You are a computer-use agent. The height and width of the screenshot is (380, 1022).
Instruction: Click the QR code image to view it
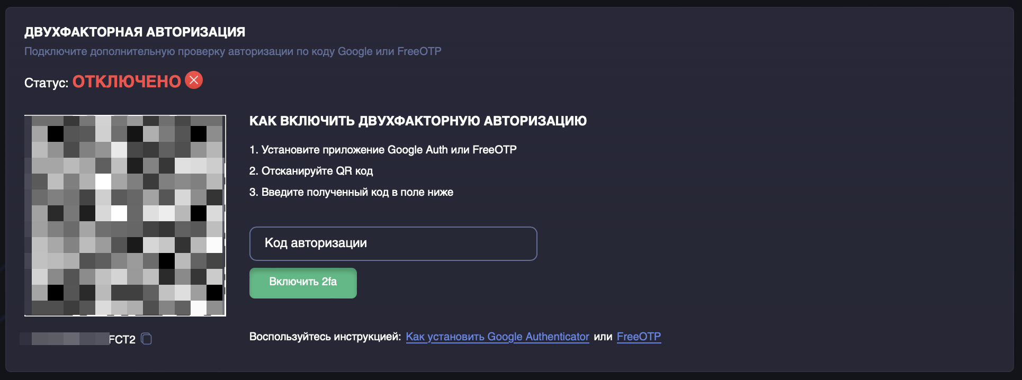tap(125, 214)
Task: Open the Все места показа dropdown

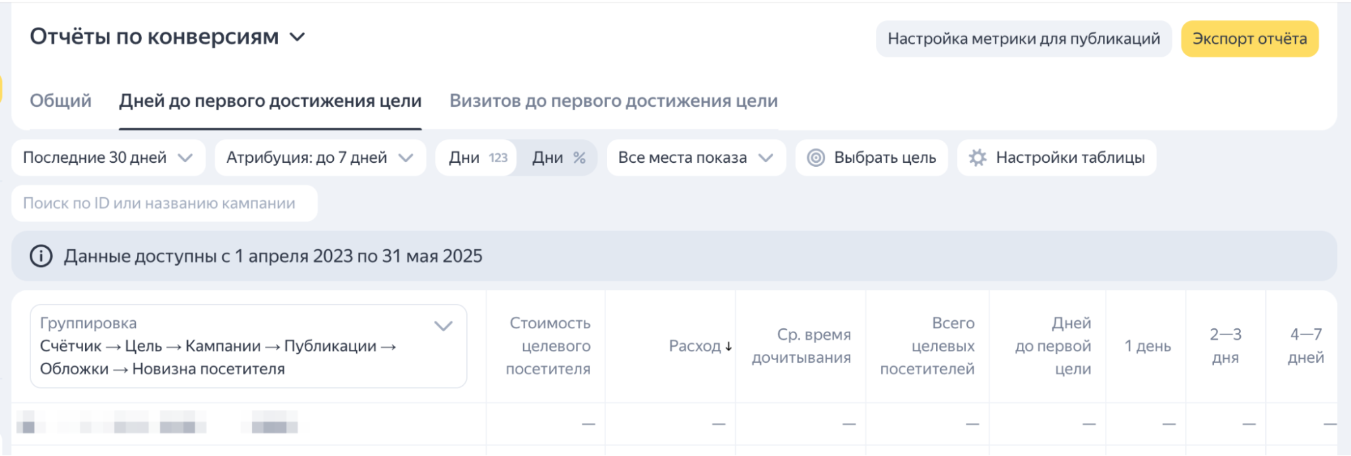Action: coord(695,157)
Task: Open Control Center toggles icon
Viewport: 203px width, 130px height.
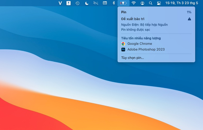Action: (159, 3)
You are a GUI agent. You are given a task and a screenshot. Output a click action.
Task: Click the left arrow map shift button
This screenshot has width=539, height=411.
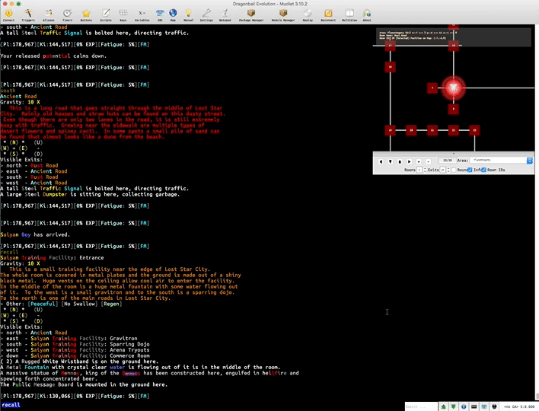click(x=382, y=161)
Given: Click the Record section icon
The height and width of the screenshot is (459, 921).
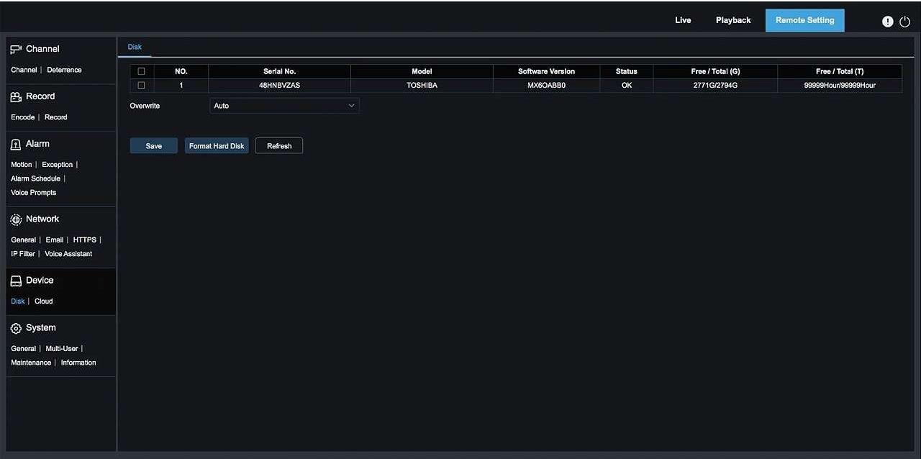Looking at the screenshot, I should [x=16, y=96].
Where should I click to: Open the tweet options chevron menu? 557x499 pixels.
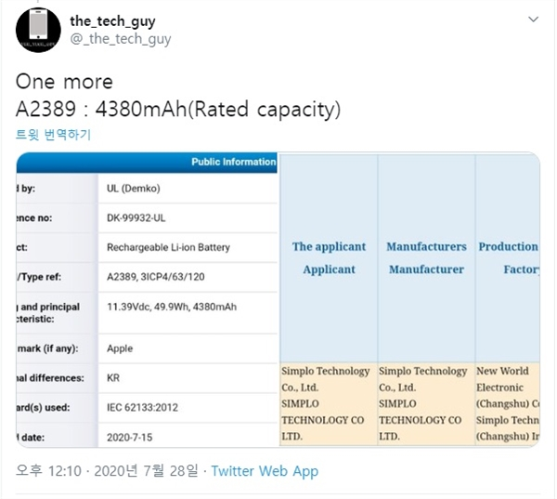tap(533, 20)
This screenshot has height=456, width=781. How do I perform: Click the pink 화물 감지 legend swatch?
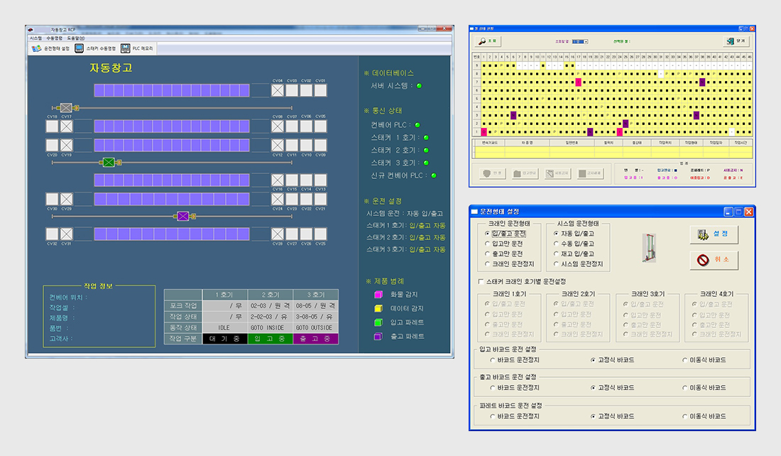(377, 295)
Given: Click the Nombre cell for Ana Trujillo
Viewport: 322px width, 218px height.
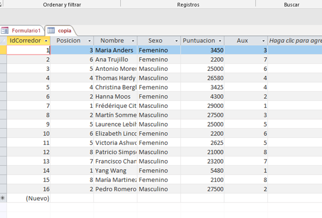Looking at the screenshot, I should click(x=115, y=59).
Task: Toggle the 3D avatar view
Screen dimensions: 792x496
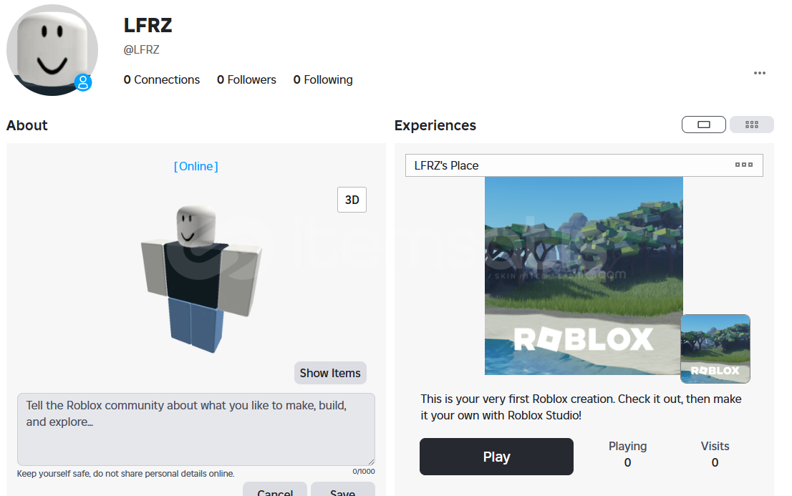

= About this task =
When you repeat the listing, keep it exact and leave the pictures behind.

= Exercise result =
You are a computer-use agent. The height and width of the screenshot is (380, 1022).
Instruction: Click the QR code image to view it
tap(125, 214)
Task: Open the Все места показа dropdown

Action: coord(695,157)
Task: Open Control Center toggles icon
Viewport: 203px width, 130px height.
Action: (159, 3)
You are a GUI agent. You are given a task and a screenshot. Output a click action.
Task: Click the left arrow map shift button
This screenshot has width=539, height=411.
click(x=382, y=161)
Given: Click the Record section icon
The height and width of the screenshot is (459, 921).
Looking at the screenshot, I should [x=16, y=96].
Where should I click to: Open the tweet options chevron menu? 557x499 pixels.
tap(533, 20)
This screenshot has height=456, width=781. How do I perform: Click the pink 화물 감지 legend swatch?
(377, 295)
Given: Click the Nombre cell for Ana Trujillo
Viewport: 322px width, 218px height.
Looking at the screenshot, I should click(x=115, y=59).
Task: Toggle the 3D avatar view
Screen dimensions: 792x496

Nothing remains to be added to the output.